**RECORDS SHOWN:**

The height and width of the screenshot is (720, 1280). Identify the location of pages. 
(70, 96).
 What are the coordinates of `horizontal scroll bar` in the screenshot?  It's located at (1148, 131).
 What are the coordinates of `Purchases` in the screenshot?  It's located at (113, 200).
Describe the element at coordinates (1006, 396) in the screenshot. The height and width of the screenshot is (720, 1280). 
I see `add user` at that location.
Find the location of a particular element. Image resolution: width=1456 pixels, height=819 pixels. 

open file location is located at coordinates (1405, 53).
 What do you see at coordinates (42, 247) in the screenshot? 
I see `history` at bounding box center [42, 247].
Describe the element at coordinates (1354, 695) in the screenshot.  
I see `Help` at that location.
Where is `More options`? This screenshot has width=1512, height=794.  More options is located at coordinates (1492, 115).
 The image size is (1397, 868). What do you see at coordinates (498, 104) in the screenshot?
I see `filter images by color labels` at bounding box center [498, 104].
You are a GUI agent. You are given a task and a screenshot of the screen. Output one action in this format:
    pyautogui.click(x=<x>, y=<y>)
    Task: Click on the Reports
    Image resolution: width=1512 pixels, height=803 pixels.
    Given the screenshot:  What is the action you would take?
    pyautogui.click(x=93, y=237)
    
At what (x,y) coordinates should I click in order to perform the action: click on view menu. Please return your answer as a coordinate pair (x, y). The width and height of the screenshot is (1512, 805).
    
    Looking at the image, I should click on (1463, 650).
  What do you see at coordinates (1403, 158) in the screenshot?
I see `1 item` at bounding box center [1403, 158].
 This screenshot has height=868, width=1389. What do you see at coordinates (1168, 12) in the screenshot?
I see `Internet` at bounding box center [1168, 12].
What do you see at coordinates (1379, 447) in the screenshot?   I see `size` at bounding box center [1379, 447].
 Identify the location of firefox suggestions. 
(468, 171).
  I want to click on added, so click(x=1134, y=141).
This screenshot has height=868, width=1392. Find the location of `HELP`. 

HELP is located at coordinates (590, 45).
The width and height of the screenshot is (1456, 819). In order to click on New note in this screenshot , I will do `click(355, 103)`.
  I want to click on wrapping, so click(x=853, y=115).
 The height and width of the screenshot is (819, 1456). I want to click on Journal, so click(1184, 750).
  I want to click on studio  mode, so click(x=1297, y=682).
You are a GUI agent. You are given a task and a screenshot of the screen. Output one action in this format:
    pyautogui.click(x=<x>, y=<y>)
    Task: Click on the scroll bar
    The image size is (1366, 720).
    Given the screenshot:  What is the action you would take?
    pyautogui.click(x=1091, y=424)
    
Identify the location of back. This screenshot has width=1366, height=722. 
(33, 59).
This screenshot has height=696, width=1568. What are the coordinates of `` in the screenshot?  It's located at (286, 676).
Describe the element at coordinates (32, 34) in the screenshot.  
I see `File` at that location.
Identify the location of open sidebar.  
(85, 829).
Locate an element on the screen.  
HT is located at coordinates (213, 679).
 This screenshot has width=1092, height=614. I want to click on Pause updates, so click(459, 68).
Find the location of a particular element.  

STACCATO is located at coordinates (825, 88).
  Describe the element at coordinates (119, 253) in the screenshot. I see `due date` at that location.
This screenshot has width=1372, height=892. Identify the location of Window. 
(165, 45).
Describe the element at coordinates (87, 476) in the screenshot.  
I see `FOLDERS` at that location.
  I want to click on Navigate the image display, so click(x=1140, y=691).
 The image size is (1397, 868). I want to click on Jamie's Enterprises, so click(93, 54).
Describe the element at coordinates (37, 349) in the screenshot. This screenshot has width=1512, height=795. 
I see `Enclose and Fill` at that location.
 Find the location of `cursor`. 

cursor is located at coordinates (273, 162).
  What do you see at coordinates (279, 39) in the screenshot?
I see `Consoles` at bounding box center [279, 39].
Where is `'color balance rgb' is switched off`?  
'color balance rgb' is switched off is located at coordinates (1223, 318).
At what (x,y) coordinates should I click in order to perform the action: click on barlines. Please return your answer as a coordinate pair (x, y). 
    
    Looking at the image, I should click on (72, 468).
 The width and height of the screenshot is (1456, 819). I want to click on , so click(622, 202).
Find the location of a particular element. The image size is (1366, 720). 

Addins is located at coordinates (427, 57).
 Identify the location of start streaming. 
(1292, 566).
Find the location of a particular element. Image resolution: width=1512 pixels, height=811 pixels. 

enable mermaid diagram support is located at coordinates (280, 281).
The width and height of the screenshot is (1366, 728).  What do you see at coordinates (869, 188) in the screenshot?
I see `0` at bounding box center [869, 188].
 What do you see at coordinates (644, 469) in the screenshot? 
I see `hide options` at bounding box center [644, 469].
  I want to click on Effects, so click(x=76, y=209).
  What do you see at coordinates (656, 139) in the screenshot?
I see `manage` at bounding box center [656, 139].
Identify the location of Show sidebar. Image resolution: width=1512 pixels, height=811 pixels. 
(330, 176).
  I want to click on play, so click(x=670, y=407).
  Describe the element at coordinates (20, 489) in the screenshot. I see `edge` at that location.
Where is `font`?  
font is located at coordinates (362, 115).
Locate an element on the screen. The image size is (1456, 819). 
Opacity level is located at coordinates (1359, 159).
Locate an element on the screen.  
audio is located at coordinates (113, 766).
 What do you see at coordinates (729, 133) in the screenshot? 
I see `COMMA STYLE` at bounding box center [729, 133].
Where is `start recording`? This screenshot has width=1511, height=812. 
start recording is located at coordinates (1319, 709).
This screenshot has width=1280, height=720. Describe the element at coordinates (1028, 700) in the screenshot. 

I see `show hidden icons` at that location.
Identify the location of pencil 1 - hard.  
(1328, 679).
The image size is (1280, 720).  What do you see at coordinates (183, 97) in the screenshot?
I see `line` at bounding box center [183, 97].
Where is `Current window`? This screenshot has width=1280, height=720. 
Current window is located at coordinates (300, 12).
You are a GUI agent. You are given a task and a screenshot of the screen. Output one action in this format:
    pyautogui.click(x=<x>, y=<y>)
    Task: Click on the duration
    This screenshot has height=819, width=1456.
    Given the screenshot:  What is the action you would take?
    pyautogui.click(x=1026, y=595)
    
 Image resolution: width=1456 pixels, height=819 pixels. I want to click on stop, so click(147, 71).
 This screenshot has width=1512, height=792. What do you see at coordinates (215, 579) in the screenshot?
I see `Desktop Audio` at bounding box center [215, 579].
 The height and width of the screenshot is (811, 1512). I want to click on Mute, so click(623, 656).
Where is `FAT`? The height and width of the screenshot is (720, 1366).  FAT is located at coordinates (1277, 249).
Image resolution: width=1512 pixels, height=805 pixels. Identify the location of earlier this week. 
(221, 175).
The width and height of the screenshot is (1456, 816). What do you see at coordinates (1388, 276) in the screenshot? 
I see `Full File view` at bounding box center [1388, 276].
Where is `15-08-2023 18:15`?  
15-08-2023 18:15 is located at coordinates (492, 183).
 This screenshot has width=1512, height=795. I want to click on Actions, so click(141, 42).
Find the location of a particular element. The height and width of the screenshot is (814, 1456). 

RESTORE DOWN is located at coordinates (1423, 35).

**WRITTEN INSTRUCTION:**
Copy out the listing word for word, from the line containing "What do you see at coordinates (729, 133)" through the line containing "start recording is".

**FINISHED EXERCISE:**
 What do you see at coordinates (729, 133) in the screenshot? 
I see `COMMA STYLE` at bounding box center [729, 133].
Where is `start recording`? This screenshot has width=1511, height=812. 
start recording is located at coordinates (1319, 709).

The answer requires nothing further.